The BC Centre for Disease Control says early evaluation shows this year’s influenza vaccine formula is providing “substantial” protection against the wave of flu so far.
“The earlier-than-usual influenza epidemic this season has enabled us to assess vaccine effectiveness earlier than usual,” BC CDC epidemiologist and Canadian Sentinel Practitioner Surveillance Network lead Dr. Danuta Skowronski said.
“We will update our analyses in the new year, but these interim findings show a substantial reduction in the risk of influenza illness for vaccinated people who seek medical care.”
Analysis for the period from Nov. 1 to Dec. 14 with samples from B.C., Alberta, Ontario and Quebec had cut the risk of medically attended influenza-like illness by more than half, with an estimated vaccine effectiveness of 55 per cent.
An update from the BCCDC on Thursday also showed there had been no additional flu-related deaths among children and youth this season. Six people under the age of 18 have died so far this year, several due to suspected influenza-linked bacterial infections.
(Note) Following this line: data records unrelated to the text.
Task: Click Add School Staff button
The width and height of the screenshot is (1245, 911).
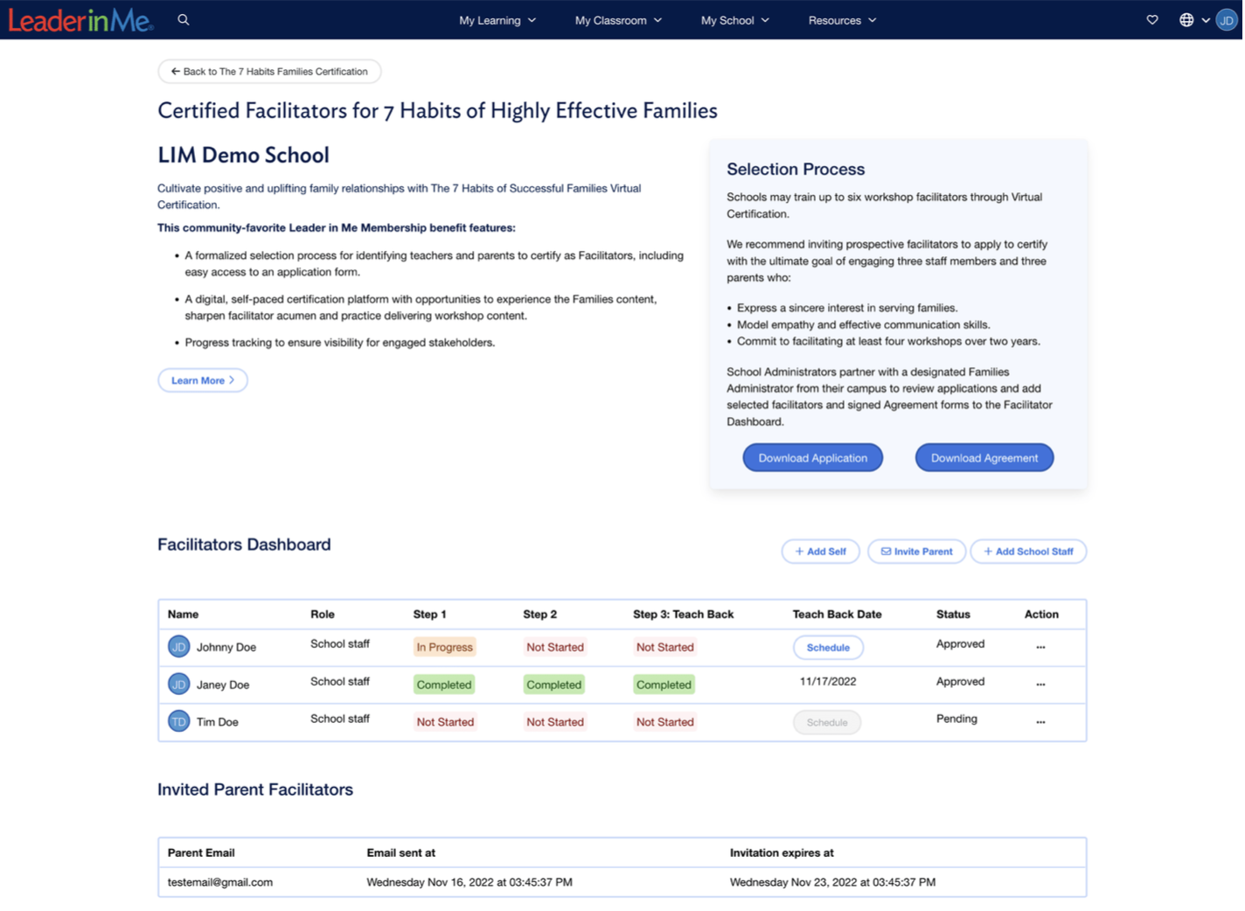Action: 1028,552
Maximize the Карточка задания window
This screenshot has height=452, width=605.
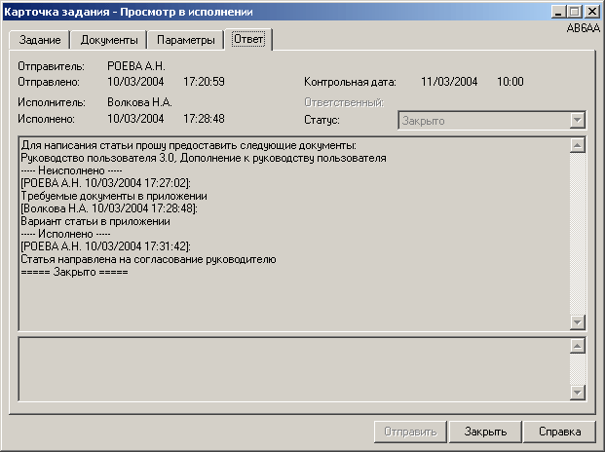click(575, 12)
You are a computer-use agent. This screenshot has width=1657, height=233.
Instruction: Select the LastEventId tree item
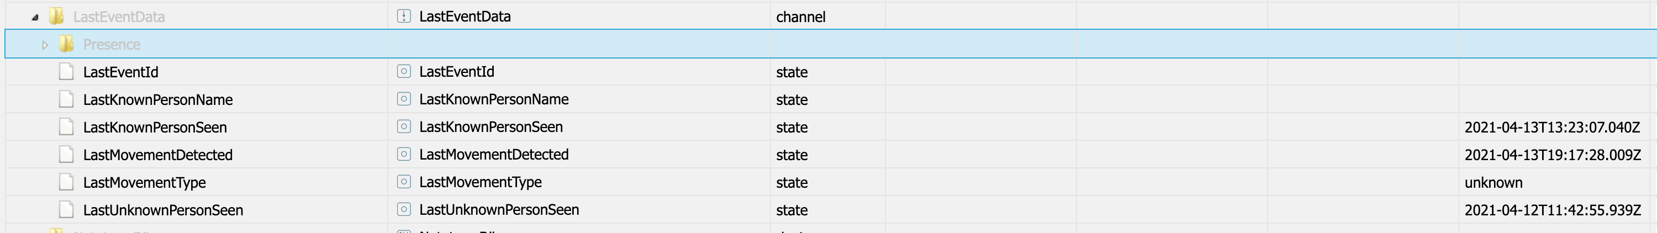pos(120,72)
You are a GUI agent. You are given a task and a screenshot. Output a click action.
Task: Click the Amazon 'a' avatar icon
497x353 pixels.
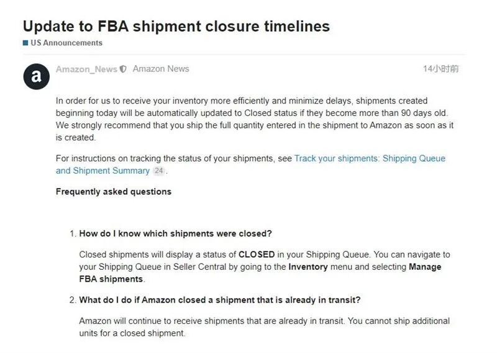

That same update showed that the epidemic wave appears to be waning. About 16 per cent of samples over the week ending Dec. 17 came back positive — down from a high of 27 per cent during the week ending Nov. 26.
Respiratory syncytial virus (RSV), however, continues to gain ground.
The BCCDC’s latest analysis shows the number of tests that came back positive for RSV for the week ending Dec. 17 jumped to 13 per cent, up from six per cent in the week ending Nov. 26.
Test-positivity for both RSV (37 per cent) and influenza A (21 per cent) remains higher among children and youth younger than 18 than in the general population, the BCCDC said.
According to the BCCDC, the H3 subtype of influenza A remains the dominant strain of influenza this year, accounting for more than 90 per cent of tested samples. The H3N2 subtype is often linked to more severe outbreaks and lower vaccine effectiveness, however, this year’s vaccine appears to be as good as or better than in previous years the subtype was dominant, the agency said.
“Vaccine protection is especially important for people at higher risk of severe complications and for a health-care system that is managing the circulation of multiple respiratory viruses at the same time as we enter the holiday period,” Skowronski said.
The province continues to recommend vaccines for anyone aged six months and older, and is urging anyone who feels unwell to stay home.